O Banco do Brasil enfrentou um ano desafiador em 2025, apresentando uma queda acentuada de 45,4% no lucro líquido ajustado, que totalizou R$ 20,7 bilhões. A crescente inadimplência no setor do agronegócio teve um impacto negativo significativo no desempenho do banco, levando a um aumento nas provisões para perdas esperadas. No quarto trimestre do ano, o lucro atingiu R$ 5,7 bilhões, o que representa uma redução de 40% em relação ao mesmo período do ano anterior, embora tenha mostrado um aumento de 51,7% em comparação ao trimestre anterior.
O retorno sobre o patrimônio líquido também caiu de 21,4% para 11,4%, evidenciando as dificuldades enfrentadas pela instituição financeira.
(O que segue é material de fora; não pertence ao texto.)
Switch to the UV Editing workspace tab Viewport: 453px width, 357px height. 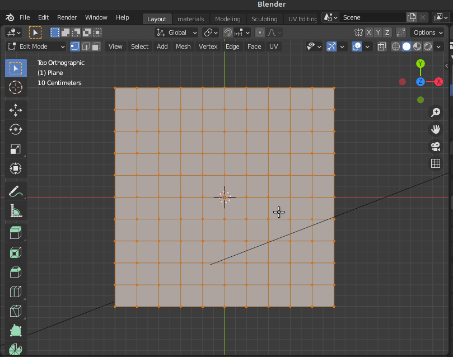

As provisões para devedores duvidosos aumentaram em 73,5% na comparação anual, alcançando R$ 62 bilhões, dos quais R$ 32,3 bilhões são atribuídos à inadimplência entre produtores rurais, que foi exacerbada pelo aumento de pedidos de recuperação judicial no setor.
Em resposta a esses desafios, Tarciana Medeiros, presidente do Banco do Brasil, expressou otimismo quanto à recuperação do desempenho do banco em 2026, destacando a dedicação dos funcionários e a transparência nas operações. Apesar da queda, o resultado ficou acima das expectativas de analistas que previam um lucro anual de R$ 19,1 bilhões.
A carteira de crédito do banco encerrou 2025 em R$ 1,3 trilhão, com um crescimento de 2,5% em relação ao ano anterior, sendo que os principais destaques foram os cartões de crédito e o crédito consignado, que apresentou um crescimento considerável. A inadimplência acima de 90 dias aumentou para 5,2%, comparada a 3,16% do ano anterior.
Para 2026, o Banco do Brasil projetou uma expansão da carteira de crédito entre 0,5% e 4,5% e um lucro líquido ajustado entre R$ 22 bilhões e R$ 26 bilhões. A presidente reiterou o compromisso do banco em atuar com cautela e estratégia, visando fortalecer sua posição no mercado, especialmente no setor agro. Além disso, o banco anunciou a distribuição de R$ 1,2 bilhão em juros sobre capital próprio para os acionistas.